— Start PAGE —
The artist, who will be 69 next month, wore a white cap, blue shirt and gray jacket. He said he sympathized with the plight of the sitter, having once spent 120 hours posing for a portrait by Lucien Freud. But he also said he likes to remind his sitters to “remember Betty Lisa.”

Betty Lisa, he explained, agreed to sit for a portrait, then discovered she couldn’t make the appointment. So at the last minute she sent her sister, Mona.

When the giggles and groans died down, Hockney also told the assembled crowd that he is “going quite seriously deaf” and that he abandoned reading “The Da Vinci Code” after a single page. In response to a question, he said that if there’s a message embedded in the portraiture show, it’s something along the lines of “ ‘love life,’ I suppose.”

Yet for further proof of the artist’s tenacity in studio circumstances, consider Sidney Felsen and Joni Moisant Weyl. Felsen and Weyl, art-business veterans who have worked with Hockney on print publishing and sales for decades, sat for a Hockney double portrait early last year, then returned from a big trip to find he’d shelved it.
— End PAGE —
— Start MATERIAL PROVIDED —
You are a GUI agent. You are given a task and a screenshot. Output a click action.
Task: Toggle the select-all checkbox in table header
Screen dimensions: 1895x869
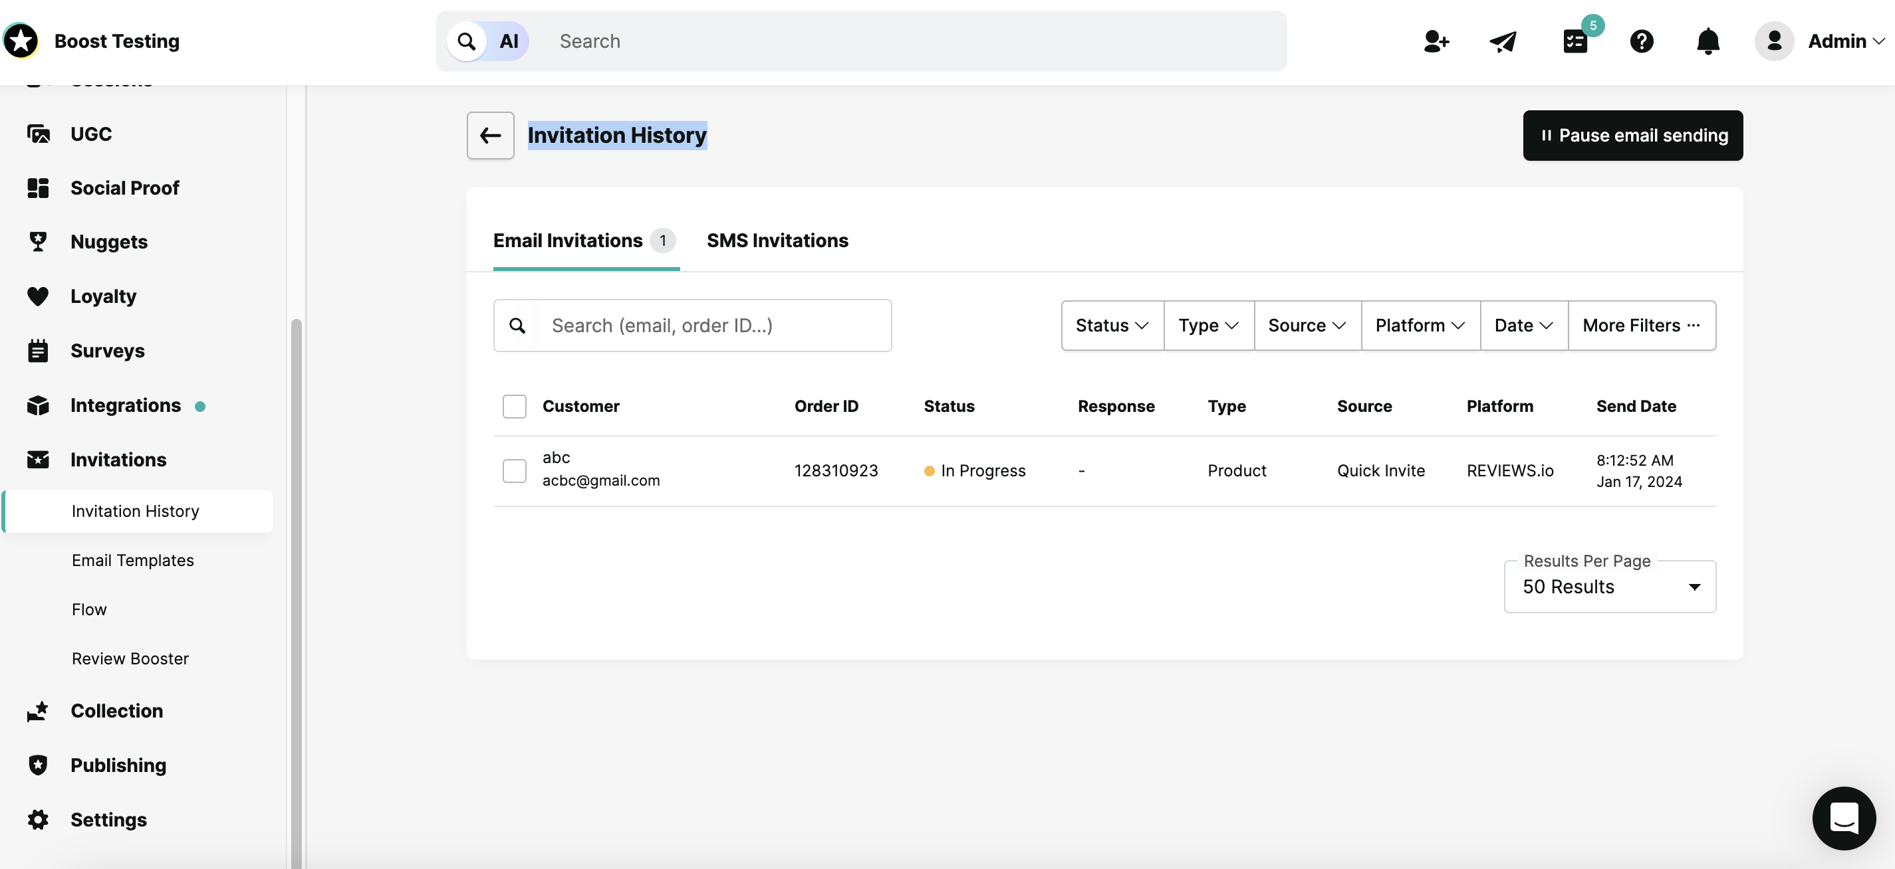click(514, 406)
— End MATERIAL PROVIDED —
-- WHAT THE EXERCISE ASKS --
Please answer from the text about Hockney: after how many pages did he stop reading "The Da Vinci Code"? The data has no connection to the text about David Hockney.

-- TASK RESPONSE --
After a single page.